Saved data entries:
BEGIN

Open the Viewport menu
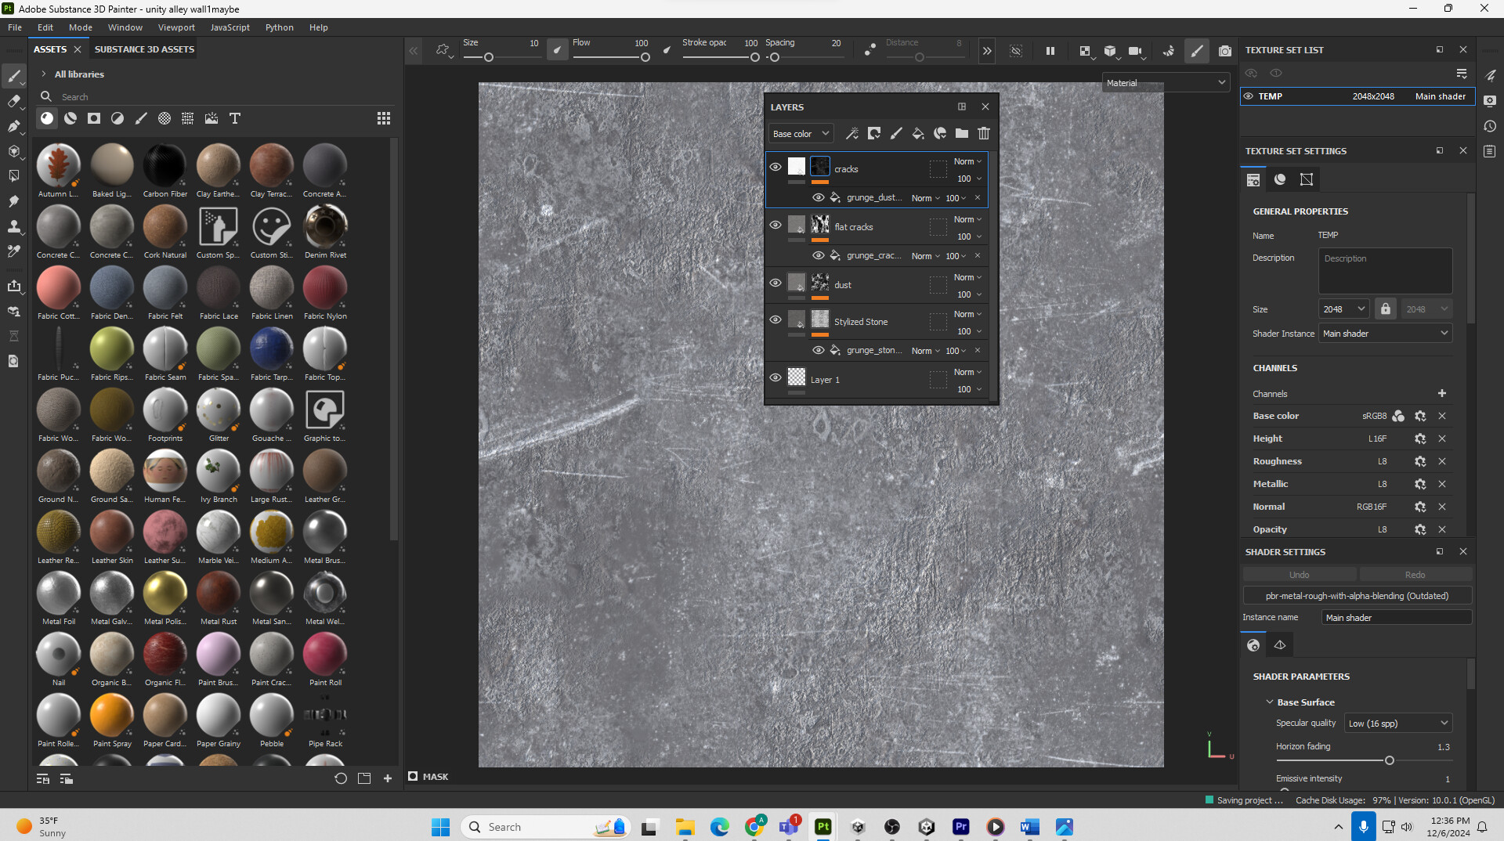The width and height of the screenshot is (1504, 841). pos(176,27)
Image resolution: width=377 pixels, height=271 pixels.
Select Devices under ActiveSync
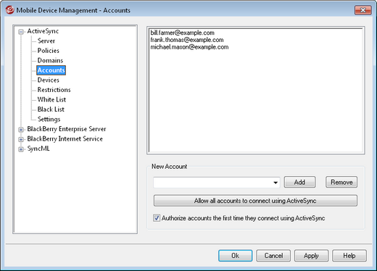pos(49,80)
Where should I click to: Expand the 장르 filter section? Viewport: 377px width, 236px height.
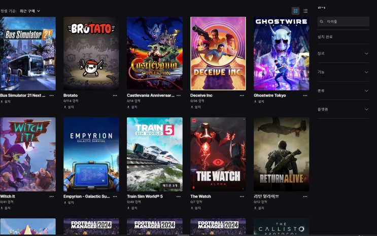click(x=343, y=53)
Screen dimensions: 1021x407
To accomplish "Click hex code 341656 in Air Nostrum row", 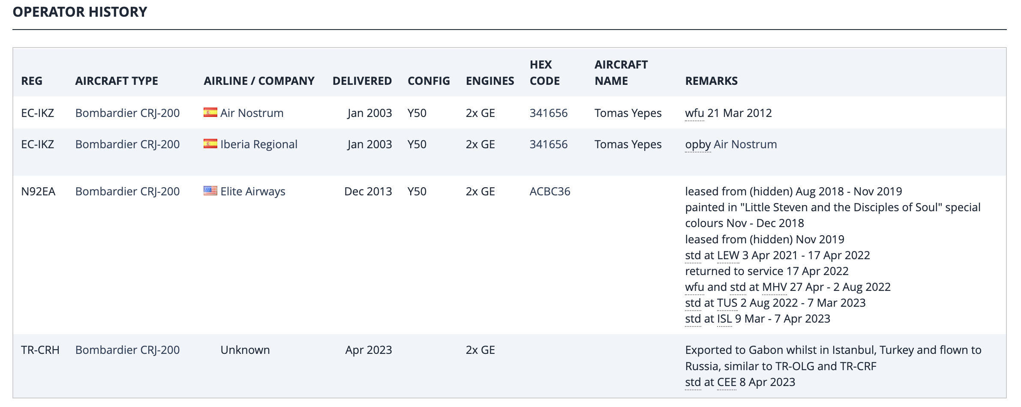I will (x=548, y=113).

END
BEGIN

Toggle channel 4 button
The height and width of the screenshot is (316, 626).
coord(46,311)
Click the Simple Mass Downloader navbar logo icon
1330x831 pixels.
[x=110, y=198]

END
BEGIN

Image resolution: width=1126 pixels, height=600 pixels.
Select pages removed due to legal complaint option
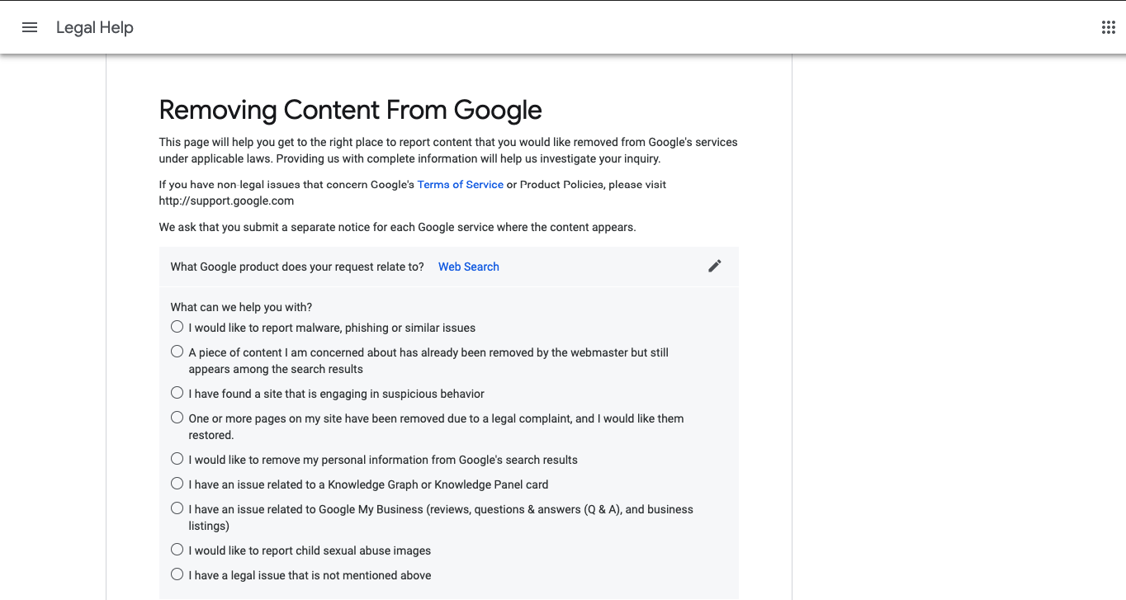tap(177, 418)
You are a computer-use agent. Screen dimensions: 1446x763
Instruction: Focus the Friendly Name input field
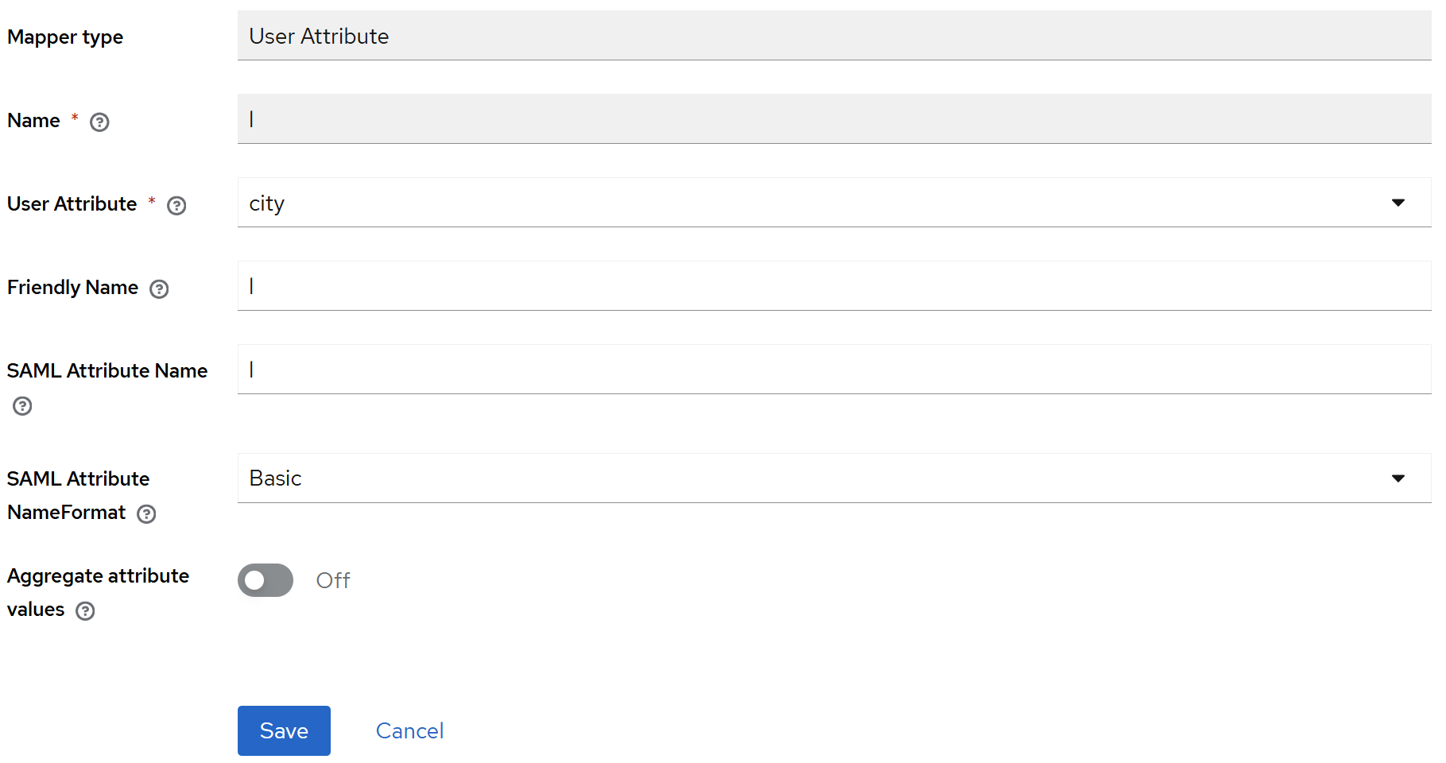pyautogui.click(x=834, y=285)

END

Task to complete
Above, find the line holding "Open the Viewport menu" and the line holding "Screen dimensions: 1021x407". Print exactly those two lines and every line between them, but no pictures.

Completed task
Open the Viewport menu
The width and height of the screenshot is (1504, 841). pos(176,27)
Image resolution: width=377 pixels, height=271 pixels.
Select Devices under ActiveSync
pos(49,80)
Where should I click to: Expand the 장르 filter section? Viewport: 377px width, 236px height.
click(x=343, y=53)
Screen dimensions: 1021x407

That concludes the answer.